Similarly, I'm trying to understand a bit more about where "SecureContext" is reflective of the integrity of the transport to when it becomes about the 'security' of the content. For example, whether we'd deny SecureContext for certain CSP policies. I had always imagined SecureContext to be about the transport-level security properties and integrity.

youennf commented 5 years ago

Would this same logic apply to resources a client caches on disk, unrelated to SXG? That is, I'm trying to unpack what the property is that the HTTP disk cache provides (as we seen to be comfortable with SecureContext), but that SXGs do not.

I think there is a difference between the two. A buggy HTTP disk cache entry is under the control of the client and the content publisher, the buggy SXG entry is not under the control of the content publisher.

sleevi commented 5 years ago

A cache entry isn’t necessarily under the control of the publisher, is it? Especially once the buggy entry is cached, only a Clear-Site-Data activity would flush it, correct? Or is there some other element of control?

I’m trying to understand this concern more by trying to map to the world we have, because I’m not sure it’s clear the property that is both missing and critical enough to SecureContext to deny it for SXG, when we have much stronger signals of origin authenticity than TLS itself.

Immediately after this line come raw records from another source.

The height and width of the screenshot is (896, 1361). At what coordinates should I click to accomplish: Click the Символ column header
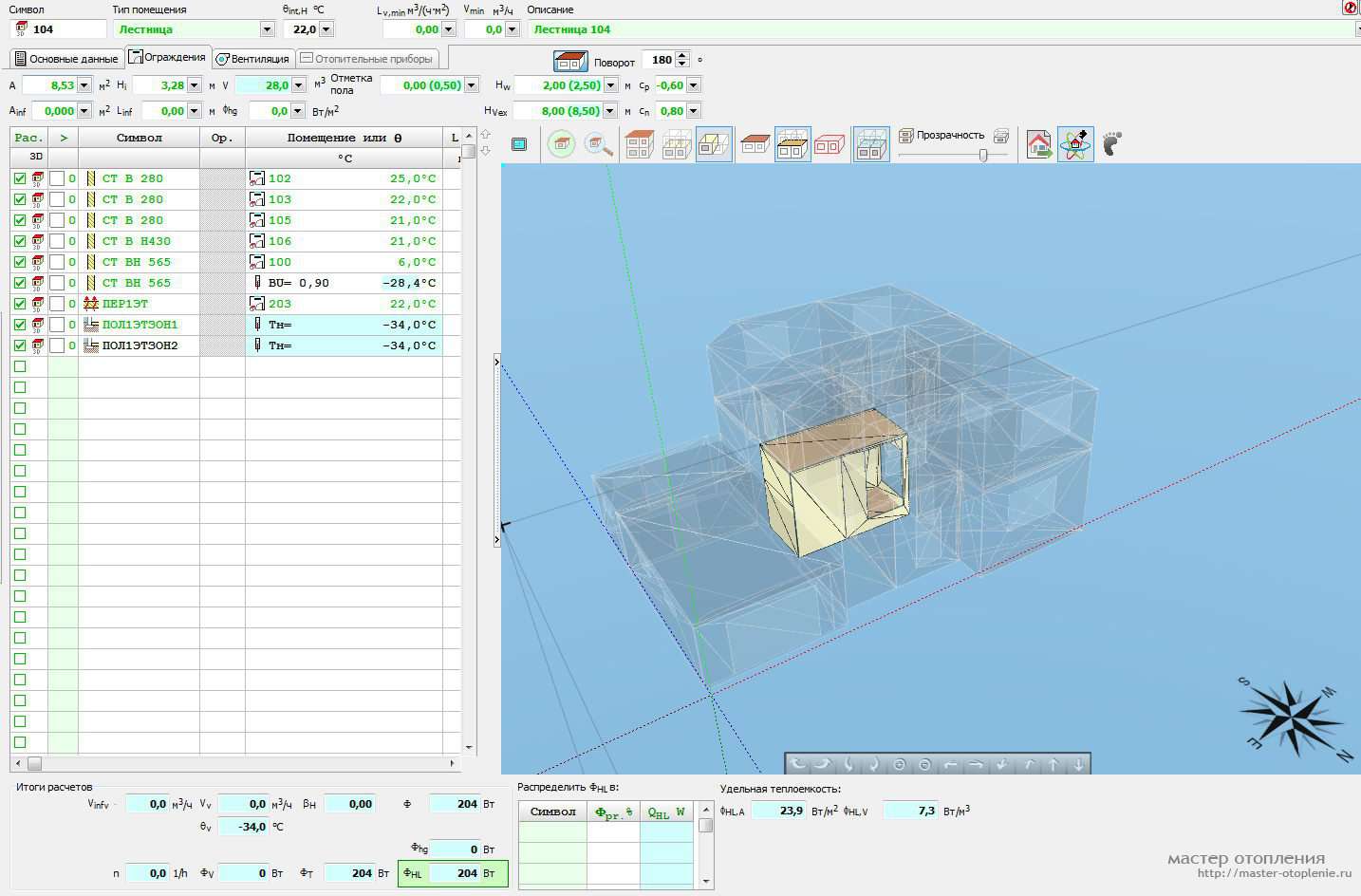[x=139, y=138]
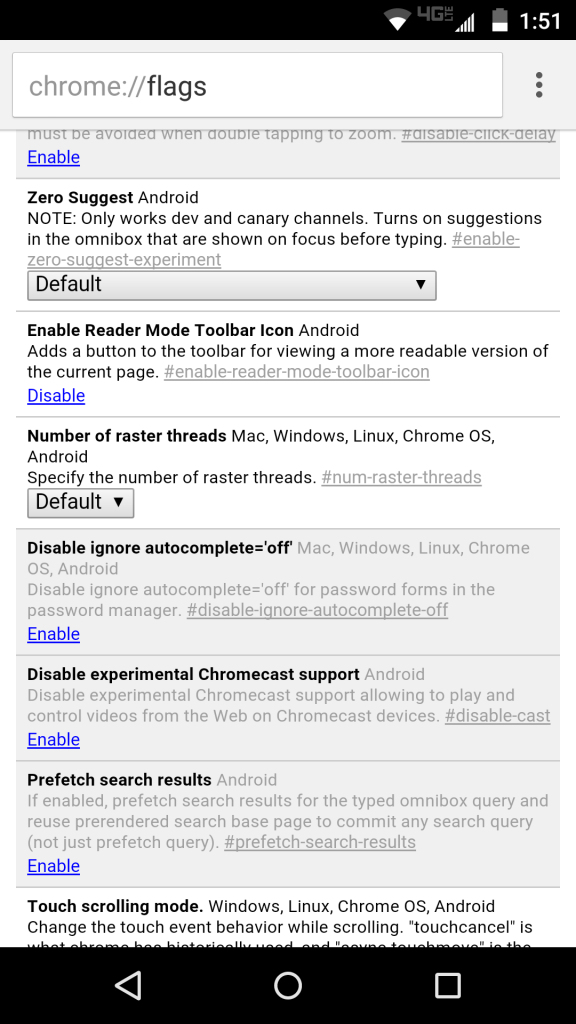
Task: Tap the Android back navigation button
Action: tap(127, 985)
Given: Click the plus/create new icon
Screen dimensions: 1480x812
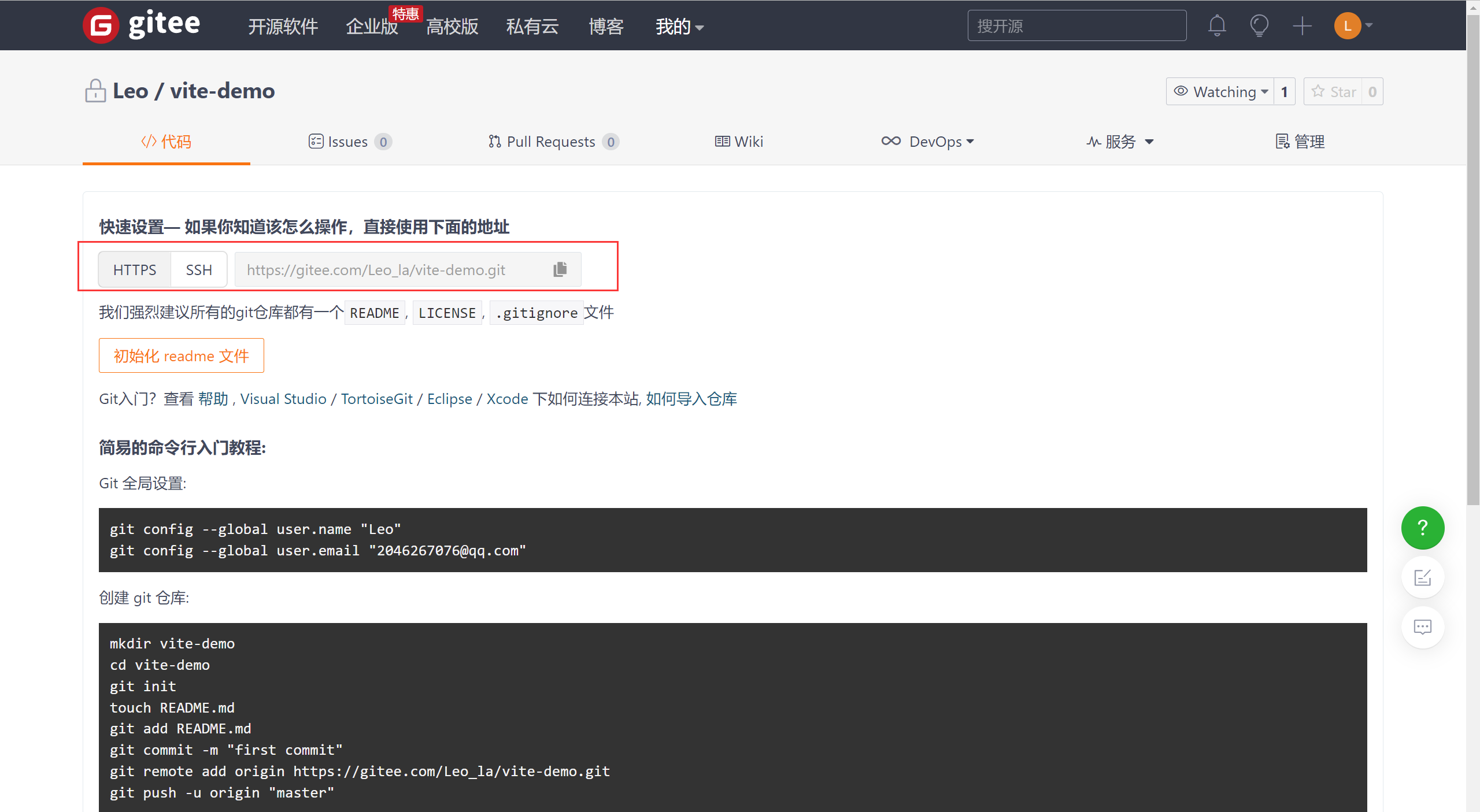Looking at the screenshot, I should (1302, 25).
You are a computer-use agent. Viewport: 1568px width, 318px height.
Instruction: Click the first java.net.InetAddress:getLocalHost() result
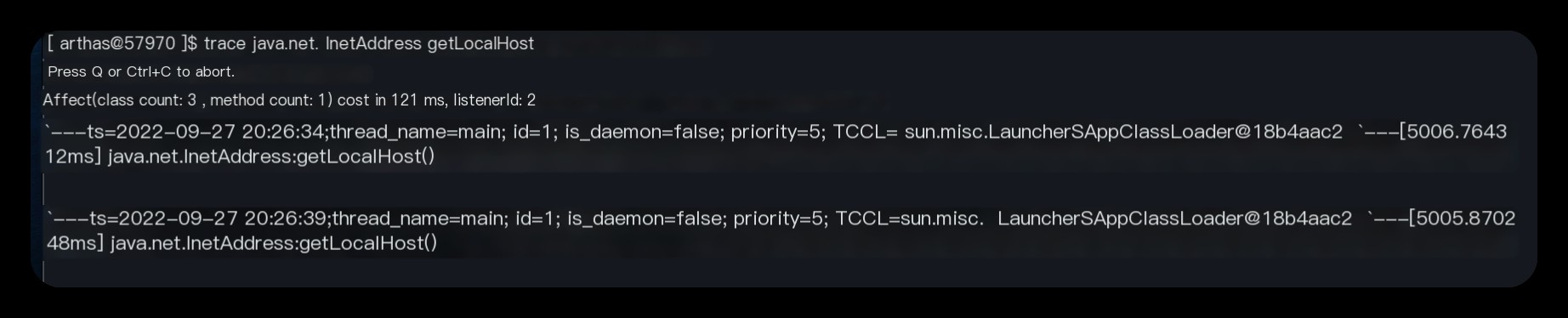click(271, 156)
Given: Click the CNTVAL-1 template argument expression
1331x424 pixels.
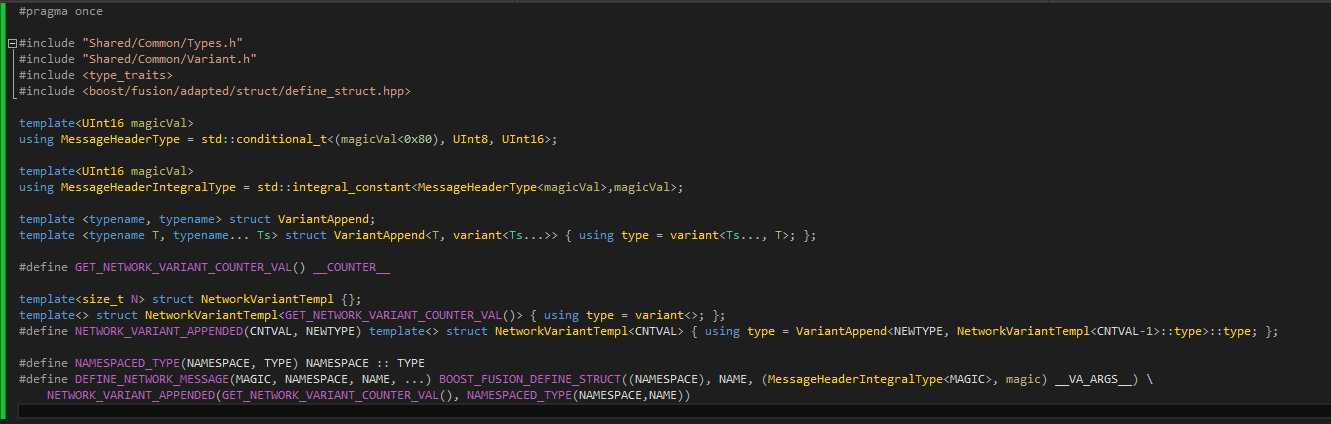Looking at the screenshot, I should point(1119,331).
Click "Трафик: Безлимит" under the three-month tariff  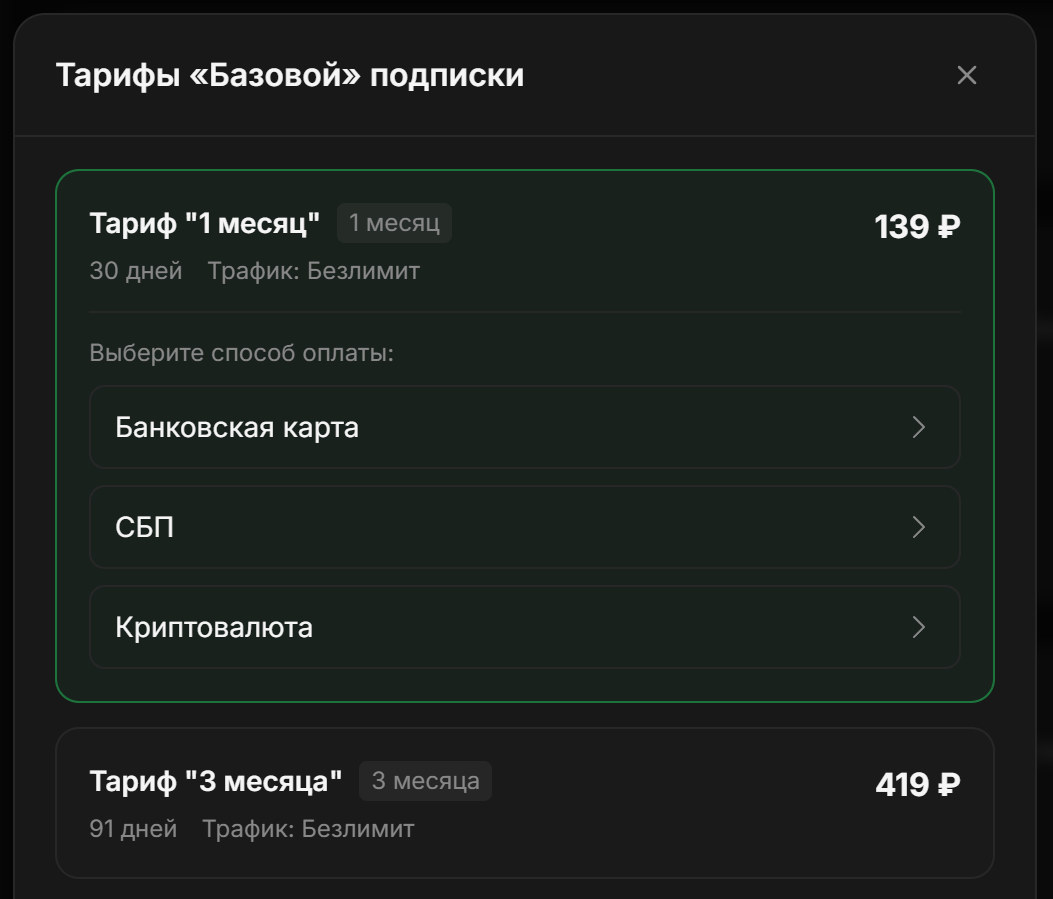click(x=308, y=829)
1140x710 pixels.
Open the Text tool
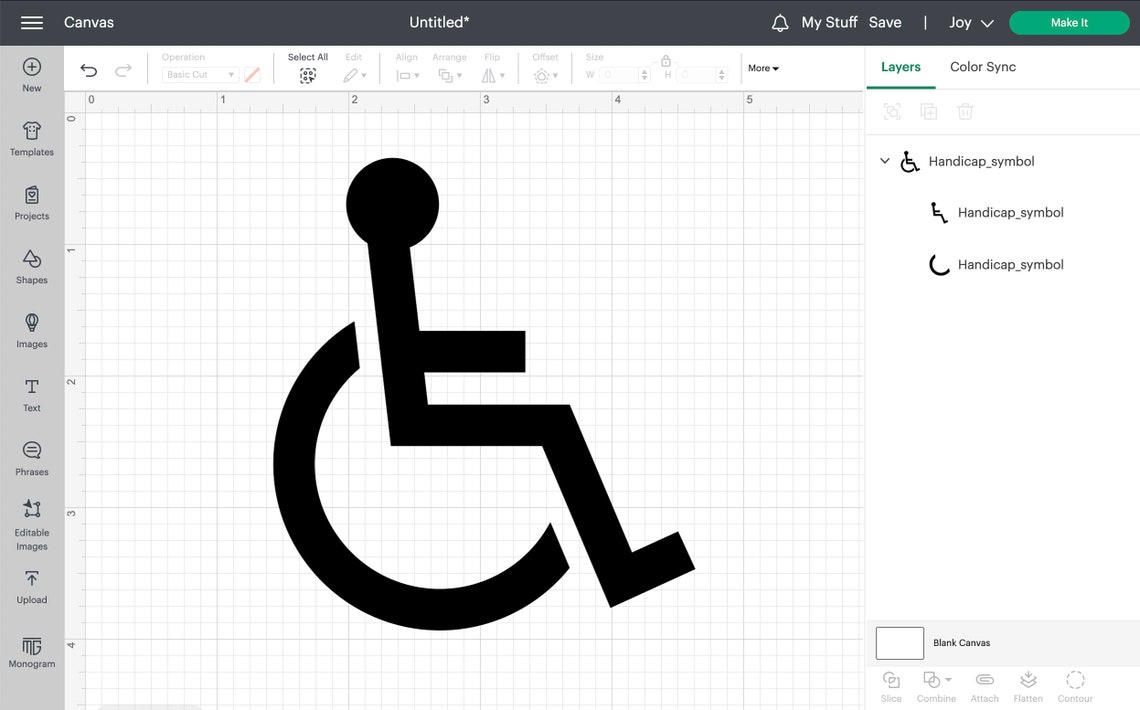tap(31, 392)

For example, in the world we have, we allow a site served over TLS to be treated as SecureContext, even though it may have been served by a stale CDN that doesn’t support Flushing. A site that “could” flush their CDN, but doesn’t, doesn’t seem fundamentally different from an SXG that “could” have a JS flush check, but doesn’t. Should we deny SecureContext to known CDN ASes, since we don’t know whether the content is fresh?

Understandably, there’s a tradeoff for the priority of the constituencies, but it’s not clear why the freshness would impact SecureContext, or where that threshold is.

Alternatively, it may be that “freshness” isn’t the essential property, but “voluntary distribution agreement,” since only CDNs with a private key associates with that domain can serve that content. If that’s the case, it seems alternative designs may exist to address the “relationship” property.

youennf commented 5 years ago

only CDNs with a private key associates with that domain can serve that content

Right, in such a case, there is a clear understanding that both parties are working together. Probably there are contracts between them, mechanisms for hot fixes...

With SXG, anybody can distribute the content. The spec can probably add a way for a content provider to 'whitelist' some distributors so that these liveness checks be made optional for these 'trusted' distributors. I am not sure we should go there.

sleevi commented 5 years ago

@youennf Thanks! I'm wanting to make sure I've got the problem well-framed enough to explore solutions. I mention this, because a liveness check is so critically disruptive to the privacy and performance properties of SXG that it seems like it would be a significant step back for a number of use cases.

It sounds like your primary concern is around "A bug could be introduced in the content shipped in an SXG", is that a fair (although grossly oversimplified) summary? If it is, could you help me unpack a bit more the type of "bugs" that would be concerning? Naively, I would get the impression that this is only concerned about scriptable content, but perhaps it's being seen to generalized to other types; for example, would an SXG of a CSS file be problematic? What about for a PNG file?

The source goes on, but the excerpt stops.